If it is wrong to call Syria and Iran “anti-imperialist states” then this is even more the case with Russia which is not a semi-colony subjugated by imperialist powers or otherwise dependent on imperialism. Capitalist Russia is, indeed, the only other military superpower in the world other than for the United States. Although the 1991-92 capitalist counterrevolution that destroyed socialistic rule there greatly weakened Russia’s economy, the country’s new capitalist rulers still inherited the former USSR’s powerful industrial and technological base. Of course, Russia is not anywhere near the planet’s main imperialist oppressor of “Third World” peoples – that title goes to the U.S. capitalist rulers and their allies like the British and Australian ruling classes. Russia is, however, probably somewhere between a middle capitalist power like Turkey and Saudi Arabia and a full blown imperialist one. Where it exactly fits in this spectrum is hardly the most important question facing socialists. We’ll leave that to be pondered by some leftist academics eager to boost their careers by stacking up their resumé with journal paper contributions. For active communists the point that matters is that Russia is not a semi-colony and is, at least, a middle capitalist power. That makes it even more wrong to refer to it as an “anti-imperialist state” than it is to do the same for countries subjugated by imperialism, since all middle powers want to be big imperialist ones. Suggesting that a middle capitalist power does not have ambitions of being a fully-fledged imperialist power is as ridiculous as claiming that medium-sized capitalist companies do not seek to become, one day, large-scale monopoly corporations. This is all the more so in the case of Russia whose ruling class can hark back to the vast capitalist-feudal empire that it had up until 100 years ago and under which it lorded over tens of millions of non-Russian people.

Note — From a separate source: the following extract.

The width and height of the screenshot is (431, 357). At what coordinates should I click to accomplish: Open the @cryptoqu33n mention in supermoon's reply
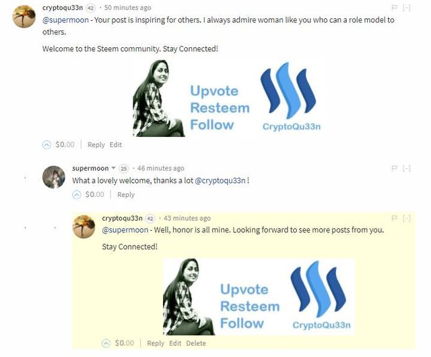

To be sure, the diplomatic rhetoric and propaganda broadcast by Russia today is different in tone to that used by, say, America. This, however, reflects merely their different current places in the world. Russia’s diplomatic language stresses multilateralism and a multi-polar world because it is an up and coming capitalist power and wants a diplomatic consensus that allows space for new powers like itself to break into the big league. In contrast, the U.S. sells itself on the diplomatic stage using American exceptionalism and the notion that the U.S. has a crusading duty to bring “freedom” to the world. That accords with the U.S. ruling class’ interests in maintaining itself as the top dog imperialist by seeking to justify special “rights” for itself to police – i.e. ride roughshod over – the world. Meanwhile, the German imperialists place slightly less stress on military action than, say, the U.S., Britain and France only because Germany is weaker militarily than any of them and, thus, prefers a world where its comparatively strong economic clout rather than its comparatively weak military muscle will be the decisive factor in determining its place.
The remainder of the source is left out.